Prep 20 mins
Cook 2 mins
This is a family favorite that used to be called "Grammy Tinella's Italian Pasta Salad" I have tweaked it to now be Angie's Pasta Salad. Enjoy!
- 2 lbs pasta (Ziti, Rigatoni, Shells etc)
- 2 (2/3 ounce) packages Good Seasonings Italian salad dressing mix
- 1 (8 ounce) jar roasted red peppers (undrained)
- 1 (8 ounce) jar marinated mushrooms (drained)
- 12 ounces frozen broccoli florets
- 1 lb cheese, your choice, I use Sharp Cheddar cut in to small chunks
- 1 pepperoni (cut into chunks)
- 3 tablespoons granulated sugar
- 1 dash salt
- 1 dash pepper
- 1 dash onion powder
- Cook pasta as directed on box.
- Remove the peppers from the jar and cut into smaller bite sized pieces and put in bowl with juice from jar.
- Cut broccoli crowns down to smaller bite size pieces removing most of the stems put in bowl with the drained marinated mushrooms, and bite sized chunks of cheese and pepperoni.

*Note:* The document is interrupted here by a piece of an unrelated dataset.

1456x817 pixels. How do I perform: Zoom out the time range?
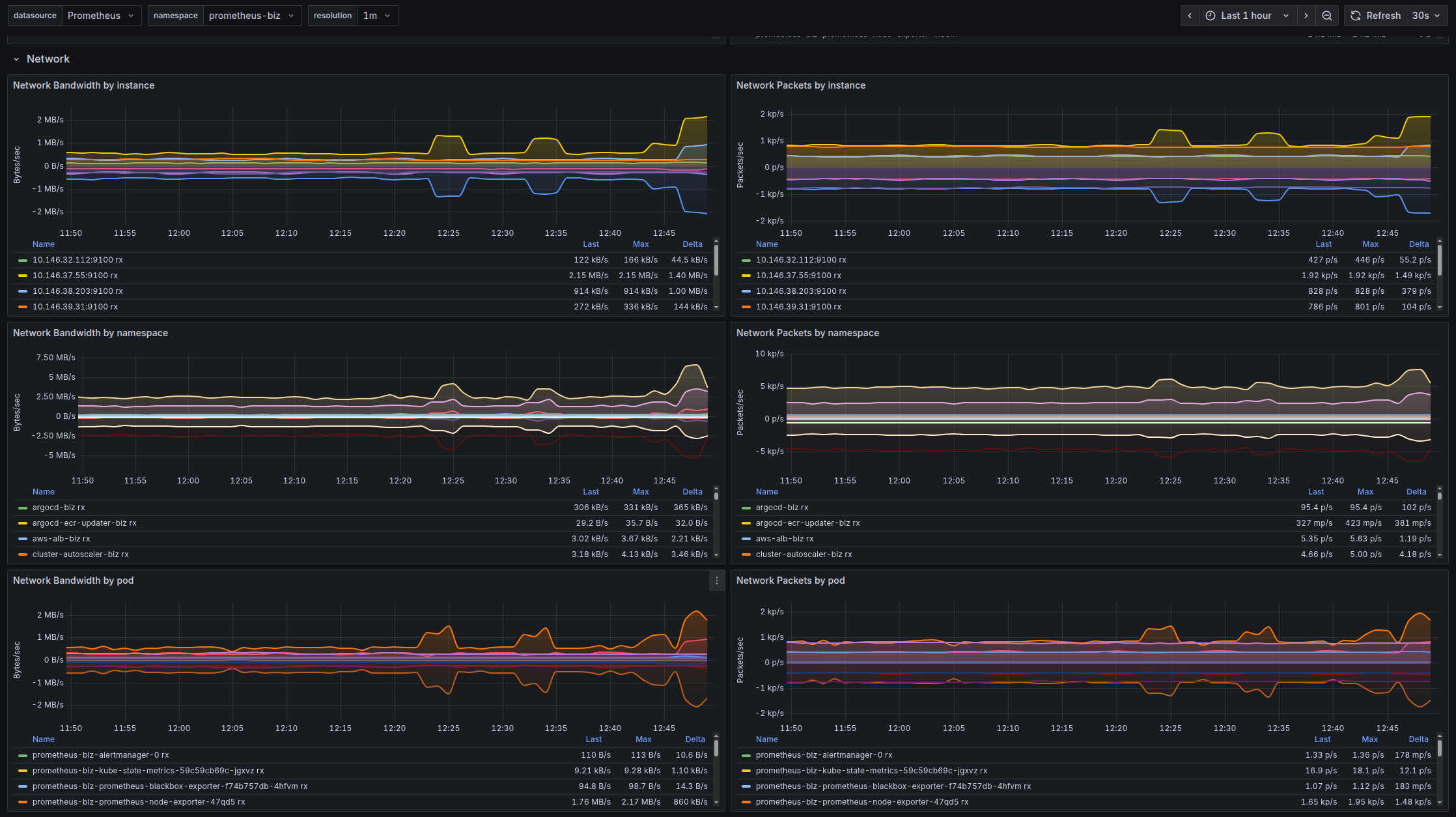1326,16
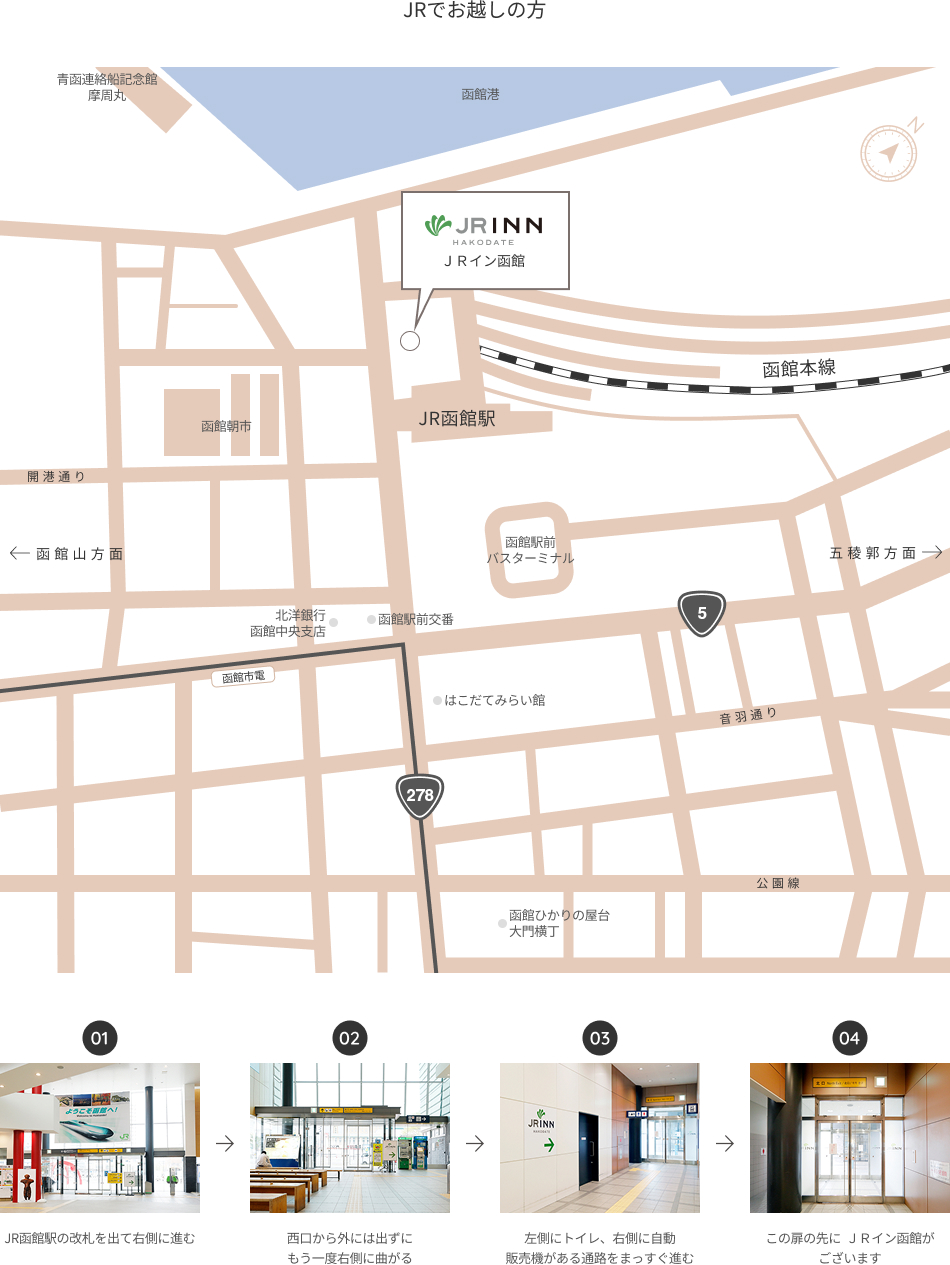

- Make one envelope of the Good Seasons dressing but instead of the red wine vinegar, use balsamic combine the prepared dressing into the bowl with 1 tsp of onion powder, 3tbs of sugar (or to taste) and S&P to taste.
- Once pasta is complete, cool and add to bowl and mix. Refrigerate until cool and serve.
- Please Note: I am Italian and I was never taught to cook using measurements so, the measurements are an estimate, use your judgment. You can add and delete any items in the recipe. I have omitted the cheese and pepperoni and added eggplant. Use your imagination.